(Dataset records)
——

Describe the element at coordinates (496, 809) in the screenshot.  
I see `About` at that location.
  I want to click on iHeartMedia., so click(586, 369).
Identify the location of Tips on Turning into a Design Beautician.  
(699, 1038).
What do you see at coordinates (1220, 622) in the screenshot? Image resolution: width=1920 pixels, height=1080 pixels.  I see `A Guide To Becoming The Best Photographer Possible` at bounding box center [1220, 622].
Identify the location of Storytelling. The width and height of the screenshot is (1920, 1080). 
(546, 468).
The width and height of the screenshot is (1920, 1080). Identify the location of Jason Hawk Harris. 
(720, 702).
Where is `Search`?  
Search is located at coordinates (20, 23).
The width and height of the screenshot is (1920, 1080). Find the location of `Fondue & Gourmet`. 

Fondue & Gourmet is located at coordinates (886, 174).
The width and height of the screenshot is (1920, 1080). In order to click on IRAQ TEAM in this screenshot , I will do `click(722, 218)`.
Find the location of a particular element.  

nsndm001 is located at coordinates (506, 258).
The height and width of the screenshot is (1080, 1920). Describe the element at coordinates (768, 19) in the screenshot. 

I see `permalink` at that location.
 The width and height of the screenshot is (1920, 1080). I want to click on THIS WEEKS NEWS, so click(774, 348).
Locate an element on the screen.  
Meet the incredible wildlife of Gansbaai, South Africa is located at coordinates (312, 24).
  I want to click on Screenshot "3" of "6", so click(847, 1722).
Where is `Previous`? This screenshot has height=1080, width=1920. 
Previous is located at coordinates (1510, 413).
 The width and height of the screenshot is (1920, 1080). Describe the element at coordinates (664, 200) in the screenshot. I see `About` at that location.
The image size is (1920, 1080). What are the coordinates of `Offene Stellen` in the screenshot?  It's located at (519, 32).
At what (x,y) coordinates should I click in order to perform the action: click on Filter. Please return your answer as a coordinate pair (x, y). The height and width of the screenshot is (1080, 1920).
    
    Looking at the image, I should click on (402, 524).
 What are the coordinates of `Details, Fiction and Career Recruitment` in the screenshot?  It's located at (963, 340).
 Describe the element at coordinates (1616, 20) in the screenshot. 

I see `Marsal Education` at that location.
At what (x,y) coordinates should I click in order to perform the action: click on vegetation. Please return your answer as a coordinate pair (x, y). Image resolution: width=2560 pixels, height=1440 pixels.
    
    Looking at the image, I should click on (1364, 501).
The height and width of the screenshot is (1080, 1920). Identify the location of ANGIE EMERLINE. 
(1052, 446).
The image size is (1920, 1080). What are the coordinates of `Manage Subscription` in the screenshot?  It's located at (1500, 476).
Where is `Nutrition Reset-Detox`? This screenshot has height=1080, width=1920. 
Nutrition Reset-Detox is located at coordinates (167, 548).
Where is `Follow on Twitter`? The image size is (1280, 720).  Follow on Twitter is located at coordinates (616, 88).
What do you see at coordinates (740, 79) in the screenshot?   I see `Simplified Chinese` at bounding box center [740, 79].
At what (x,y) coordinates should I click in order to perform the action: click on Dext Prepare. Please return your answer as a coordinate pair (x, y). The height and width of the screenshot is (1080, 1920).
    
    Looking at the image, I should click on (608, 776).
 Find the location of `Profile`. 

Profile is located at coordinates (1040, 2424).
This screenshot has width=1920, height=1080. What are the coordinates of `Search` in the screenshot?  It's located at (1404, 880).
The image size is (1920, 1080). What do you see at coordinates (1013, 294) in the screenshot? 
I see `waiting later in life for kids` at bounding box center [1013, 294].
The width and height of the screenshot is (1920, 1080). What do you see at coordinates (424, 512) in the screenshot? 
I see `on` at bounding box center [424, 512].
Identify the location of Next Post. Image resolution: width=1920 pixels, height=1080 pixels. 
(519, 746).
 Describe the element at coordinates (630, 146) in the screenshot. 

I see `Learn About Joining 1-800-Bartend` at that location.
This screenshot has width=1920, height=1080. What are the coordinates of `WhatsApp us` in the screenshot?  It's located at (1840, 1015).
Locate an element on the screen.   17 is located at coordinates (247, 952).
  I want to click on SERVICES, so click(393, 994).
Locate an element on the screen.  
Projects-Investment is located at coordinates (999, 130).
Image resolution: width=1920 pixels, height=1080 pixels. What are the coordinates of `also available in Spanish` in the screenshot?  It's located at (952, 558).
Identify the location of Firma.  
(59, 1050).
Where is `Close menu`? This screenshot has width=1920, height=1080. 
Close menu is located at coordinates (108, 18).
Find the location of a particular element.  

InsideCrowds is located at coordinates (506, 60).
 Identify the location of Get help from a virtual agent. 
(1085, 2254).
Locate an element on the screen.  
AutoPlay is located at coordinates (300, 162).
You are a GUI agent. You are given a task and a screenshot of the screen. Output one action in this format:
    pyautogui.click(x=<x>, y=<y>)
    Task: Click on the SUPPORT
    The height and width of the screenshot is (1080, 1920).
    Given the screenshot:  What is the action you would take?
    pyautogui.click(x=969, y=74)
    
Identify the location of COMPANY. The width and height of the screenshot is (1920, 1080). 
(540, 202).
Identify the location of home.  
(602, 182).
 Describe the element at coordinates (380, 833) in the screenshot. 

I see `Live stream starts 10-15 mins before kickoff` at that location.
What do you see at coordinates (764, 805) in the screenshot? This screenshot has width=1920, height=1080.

——

§ **The request**
Reproduce the data above, substituting "Find the position of" for every occurrence of "Identify the location of" and leaving everything else unchanged.

§ **Result of the exercise**
Describe the element at coordinates (496, 809) in the screenshot.  
I see `About` at that location.
  I want to click on iHeartMedia., so click(586, 369).
Find the position of Tips on Turning into a Design Beautician.  
(699, 1038).
What do you see at coordinates (1220, 622) in the screenshot? Image resolution: width=1920 pixels, height=1080 pixels.  I see `A Guide To Becoming The Best Photographer Possible` at bounding box center [1220, 622].
Find the position of Storytelling. The width and height of the screenshot is (1920, 1080). 
(546, 468).
The width and height of the screenshot is (1920, 1080). Find the position of Jason Hawk Harris. 
(720, 702).
Where is `Search`?  
Search is located at coordinates (20, 23).
The width and height of the screenshot is (1920, 1080). Find the location of `Fondue & Gourmet`. 

Fondue & Gourmet is located at coordinates (886, 174).
The width and height of the screenshot is (1920, 1080). In order to click on IRAQ TEAM in this screenshot , I will do `click(722, 218)`.
Find the location of a particular element.  

nsndm001 is located at coordinates (506, 258).
The height and width of the screenshot is (1080, 1920). Describe the element at coordinates (768, 19) in the screenshot. 

I see `permalink` at that location.
 The width and height of the screenshot is (1920, 1080). I want to click on THIS WEEKS NEWS, so click(774, 348).
Locate an element on the screen.  
Meet the incredible wildlife of Gansbaai, South Africa is located at coordinates (312, 24).
  I want to click on Screenshot "3" of "6", so click(847, 1722).
Where is `Previous`? This screenshot has height=1080, width=1920. 
Previous is located at coordinates (1510, 413).
 The width and height of the screenshot is (1920, 1080). Describe the element at coordinates (664, 200) in the screenshot. I see `About` at that location.
The image size is (1920, 1080). What are the coordinates of `Offene Stellen` in the screenshot?  It's located at (519, 32).
At what (x,y) coordinates should I click in order to perform the action: click on Filter. Please return your answer as a coordinate pair (x, y). The height and width of the screenshot is (1080, 1920).
    
    Looking at the image, I should click on (402, 524).
 What are the coordinates of `Details, Fiction and Career Recruitment` in the screenshot?  It's located at (963, 340).
 Describe the element at coordinates (1616, 20) in the screenshot. 

I see `Marsal Education` at that location.
At what (x,y) coordinates should I click in order to perform the action: click on vegetation. Please return your answer as a coordinate pair (x, y). Image resolution: width=2560 pixels, height=1440 pixels.
    
    Looking at the image, I should click on (1364, 501).
The height and width of the screenshot is (1080, 1920). Find the position of ANGIE EMERLINE. 
(1052, 446).
The image size is (1920, 1080). What are the coordinates of `Manage Subscription` in the screenshot?  It's located at (1500, 476).
Where is `Nutrition Reset-Detox`? This screenshot has height=1080, width=1920. 
Nutrition Reset-Detox is located at coordinates (167, 548).
Where is `Follow on Twitter`? The image size is (1280, 720).  Follow on Twitter is located at coordinates (616, 88).
What do you see at coordinates (740, 79) in the screenshot?   I see `Simplified Chinese` at bounding box center [740, 79].
At what (x,y) coordinates should I click in order to perform the action: click on Dext Prepare. Please return your answer as a coordinate pair (x, y). The height and width of the screenshot is (1080, 1920).
    
    Looking at the image, I should click on (608, 776).
 Find the location of `Profile`. 

Profile is located at coordinates (1040, 2424).
This screenshot has width=1920, height=1080. What are the coordinates of `Search` in the screenshot?  It's located at (1404, 880).
The image size is (1920, 1080). What do you see at coordinates (1013, 294) in the screenshot? 
I see `waiting later in life for kids` at bounding box center [1013, 294].
The width and height of the screenshot is (1920, 1080). What do you see at coordinates (424, 512) in the screenshot? 
I see `on` at bounding box center [424, 512].
Find the position of Next Post. Image resolution: width=1920 pixels, height=1080 pixels. 
(519, 746).
 Describe the element at coordinates (630, 146) in the screenshot. 

I see `Learn About Joining 1-800-Bartend` at that location.
This screenshot has width=1920, height=1080. What are the coordinates of `WhatsApp us` in the screenshot?  It's located at (1840, 1015).
Locate an element on the screen.   17 is located at coordinates (247, 952).
  I want to click on SERVICES, so click(393, 994).
Locate an element on the screen.  
Projects-Investment is located at coordinates (999, 130).
Image resolution: width=1920 pixels, height=1080 pixels. What are the coordinates of `also available in Spanish` in the screenshot?  It's located at (952, 558).
Find the position of Firma.  
(59, 1050).
Where is `Close menu`? This screenshot has width=1920, height=1080. 
Close menu is located at coordinates (108, 18).
Find the location of a particular element.  

InsideCrowds is located at coordinates (506, 60).
 Find the position of Get help from a virtual agent. 
(1085, 2254).
Locate an element on the screen.  
AutoPlay is located at coordinates (300, 162).
You are a GUI agent. You are given a task and a screenshot of the screen. Output one action in this format:
    pyautogui.click(x=<x>, y=<y>)
    Task: Click on the SUPPORT
    The height and width of the screenshot is (1080, 1920).
    Given the screenshot:  What is the action you would take?
    pyautogui.click(x=969, y=74)
    
Find the position of COMPANY. The width and height of the screenshot is (1920, 1080). 
(540, 202).
Find the position of home.  
(602, 182).
 Describe the element at coordinates (380, 833) in the screenshot. 

I see `Live stream starts 10-15 mins before kickoff` at that location.
What do you see at coordinates (764, 805) in the screenshot? This screenshot has width=1920, height=1080.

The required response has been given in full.